Non che non esista l’Europa delle Istituzioni comunitarie, quella della politica comune dell’agricoltura e del commercio internazionale o, per diciannove suoi Paesi, quella della moneta e, per tutti i ventotto Stati membri, quella del mercato unico.

Quella che non esiste è l’Europa dei popoli. Esistono i popoli d’Europa, anche più numerosi degli Stati che dovrebbero rappresentarli, ma non uno spazio comune di condivisione di valori essenziali, a cominciare da quelli a salvaguardia dei diritti fondamentali, non solo per i cittadini europei, ma per tutte le persone partecipi della nostra stessa umanità e che vivono sul territorio europeo.

Sono anni ormai che, in particolare nel Mediterraneo, affondano i barconi dei disperati e che si moltiplicano le vittime, ma c’è voluta nei giorni scorsi l’ondata di flussi migratori alle frontiere terrestri perché finalmente anche i più ciechi ammettessero che siamo di fronte a un evento epocale che coinvolge ormai tutti i Paesi UE, fino a dichiarare che siamo di fronte a un problema “europeo”. Che non vuole ancora dire che si tratta di un problema dell’Europa, per ora solo della somma dei suoi Paesi, peraltro ognuno con proprie reazioni nazionali, ancora lungi da essere coordinate.

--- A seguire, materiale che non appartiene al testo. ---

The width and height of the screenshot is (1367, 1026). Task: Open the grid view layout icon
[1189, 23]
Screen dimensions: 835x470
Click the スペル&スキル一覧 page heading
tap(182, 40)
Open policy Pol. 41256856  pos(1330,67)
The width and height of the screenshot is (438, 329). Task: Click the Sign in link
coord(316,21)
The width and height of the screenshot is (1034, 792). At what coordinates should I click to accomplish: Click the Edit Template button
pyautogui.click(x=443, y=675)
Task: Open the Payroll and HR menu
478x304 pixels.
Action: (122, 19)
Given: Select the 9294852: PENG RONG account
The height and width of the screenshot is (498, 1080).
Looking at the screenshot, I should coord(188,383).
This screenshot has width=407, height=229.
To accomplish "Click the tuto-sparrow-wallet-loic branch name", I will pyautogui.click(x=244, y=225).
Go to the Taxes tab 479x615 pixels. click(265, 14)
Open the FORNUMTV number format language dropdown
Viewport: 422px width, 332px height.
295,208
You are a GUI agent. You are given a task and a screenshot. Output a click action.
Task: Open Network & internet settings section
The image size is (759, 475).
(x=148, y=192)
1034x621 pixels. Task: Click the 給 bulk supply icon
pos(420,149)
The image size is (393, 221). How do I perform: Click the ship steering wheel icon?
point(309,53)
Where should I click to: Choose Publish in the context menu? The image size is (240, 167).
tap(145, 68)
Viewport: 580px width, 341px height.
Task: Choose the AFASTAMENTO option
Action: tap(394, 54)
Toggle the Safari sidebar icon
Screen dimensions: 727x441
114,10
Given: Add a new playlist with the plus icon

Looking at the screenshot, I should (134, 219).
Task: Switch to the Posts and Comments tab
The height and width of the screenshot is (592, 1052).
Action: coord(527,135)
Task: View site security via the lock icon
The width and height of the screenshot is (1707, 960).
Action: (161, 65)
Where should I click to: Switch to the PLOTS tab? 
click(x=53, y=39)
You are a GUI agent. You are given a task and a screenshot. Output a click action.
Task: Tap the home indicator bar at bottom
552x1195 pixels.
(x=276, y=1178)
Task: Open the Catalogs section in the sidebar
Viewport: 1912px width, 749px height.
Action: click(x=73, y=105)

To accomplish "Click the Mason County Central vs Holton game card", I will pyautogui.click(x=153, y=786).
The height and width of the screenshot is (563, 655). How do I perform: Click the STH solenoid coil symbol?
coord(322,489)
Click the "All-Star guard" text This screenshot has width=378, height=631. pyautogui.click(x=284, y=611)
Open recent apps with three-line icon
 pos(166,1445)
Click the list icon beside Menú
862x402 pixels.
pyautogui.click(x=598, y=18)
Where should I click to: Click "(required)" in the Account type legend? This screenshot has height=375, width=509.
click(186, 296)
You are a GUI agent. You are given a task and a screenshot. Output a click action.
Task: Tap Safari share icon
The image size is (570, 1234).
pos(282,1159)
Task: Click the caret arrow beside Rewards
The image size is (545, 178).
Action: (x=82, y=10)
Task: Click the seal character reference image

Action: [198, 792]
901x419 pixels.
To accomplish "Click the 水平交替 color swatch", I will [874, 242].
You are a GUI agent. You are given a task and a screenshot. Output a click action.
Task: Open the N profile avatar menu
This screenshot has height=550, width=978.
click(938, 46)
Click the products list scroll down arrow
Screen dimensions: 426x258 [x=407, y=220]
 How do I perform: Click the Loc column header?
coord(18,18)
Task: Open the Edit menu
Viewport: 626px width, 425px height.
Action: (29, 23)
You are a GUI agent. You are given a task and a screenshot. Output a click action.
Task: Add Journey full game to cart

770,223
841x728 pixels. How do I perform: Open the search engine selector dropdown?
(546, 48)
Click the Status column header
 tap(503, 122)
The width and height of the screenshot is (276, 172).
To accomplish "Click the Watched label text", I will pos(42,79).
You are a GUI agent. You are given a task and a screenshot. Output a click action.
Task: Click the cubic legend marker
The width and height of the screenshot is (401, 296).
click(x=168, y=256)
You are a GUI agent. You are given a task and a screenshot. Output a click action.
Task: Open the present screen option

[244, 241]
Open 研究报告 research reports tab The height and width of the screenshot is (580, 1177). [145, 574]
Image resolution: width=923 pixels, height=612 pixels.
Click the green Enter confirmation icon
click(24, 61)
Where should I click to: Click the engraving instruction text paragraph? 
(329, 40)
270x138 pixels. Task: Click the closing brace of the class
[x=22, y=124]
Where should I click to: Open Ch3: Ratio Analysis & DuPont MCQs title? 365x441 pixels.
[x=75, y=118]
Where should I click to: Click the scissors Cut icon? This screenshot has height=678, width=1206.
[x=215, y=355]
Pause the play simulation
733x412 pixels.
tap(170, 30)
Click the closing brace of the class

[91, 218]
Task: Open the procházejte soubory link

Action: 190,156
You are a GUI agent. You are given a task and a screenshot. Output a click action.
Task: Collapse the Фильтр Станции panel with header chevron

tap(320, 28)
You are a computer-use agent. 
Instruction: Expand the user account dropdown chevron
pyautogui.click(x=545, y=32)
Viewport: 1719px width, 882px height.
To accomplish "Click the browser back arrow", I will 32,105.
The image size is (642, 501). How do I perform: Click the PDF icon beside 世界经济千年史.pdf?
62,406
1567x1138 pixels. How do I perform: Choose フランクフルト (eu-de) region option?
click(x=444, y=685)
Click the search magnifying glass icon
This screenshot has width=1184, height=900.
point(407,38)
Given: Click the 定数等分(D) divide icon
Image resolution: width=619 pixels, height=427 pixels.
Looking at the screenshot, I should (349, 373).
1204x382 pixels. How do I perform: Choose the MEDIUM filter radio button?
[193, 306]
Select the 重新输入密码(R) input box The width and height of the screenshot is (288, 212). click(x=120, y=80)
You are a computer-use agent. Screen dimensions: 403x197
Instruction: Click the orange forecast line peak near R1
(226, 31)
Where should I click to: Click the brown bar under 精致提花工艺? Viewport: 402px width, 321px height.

L’Europa dei migranti non esiste se ad affrontare, almeno a parole, l’argomento si incontrano Angela Merkel e François Hollande, con gli altri ventisei loro colleghi in attesa di istruzioni, quando non di rimproveri, come quelli indirizzati alla Grecia e all’Italia.

E il mite Jean-Claude Junker, Presidente della Commissione UE, ha un bel denunciare che l’Europa non può essere quella dei muri, ma poco pesa il suo appello in nome di un’Europa che non c’è.

Non sbaglia chi annuncia che da questa situazione o uscirà un’altra Europa o l’Unione Europea rischia di declinare fino a scomparire.

E l’”altra Europa”, che ancora in molti vogliamo, potrà rinascere solo dai suoi popoli, quando finalmente comprenderanno che in questo villaggio globale del mondo nessuno starà a galla da solo, come dimostrano in questi giorni le turbolenze che agitano il mondo, tanto sul versante economico e finanziario che su quello politico.

E quando si parla dei “popoli d’Europa”, non si parla solo di quelli indigeni e di nazionalità europea, ma anche dei popoli che ci hanno raggiunto nel tempo e che continuano – e continueranno – ad arrivare tra di noi anche da Paesi lontani.

E verrà il giorno in cui si capirà finalmente che “nazionalità” e “cittadinanza” non necessariamente coincidono e che tutti debbono diventare “cittadini”, qualunque sia la loro nazionalità, se condividono valori e regole delle terre che abitano.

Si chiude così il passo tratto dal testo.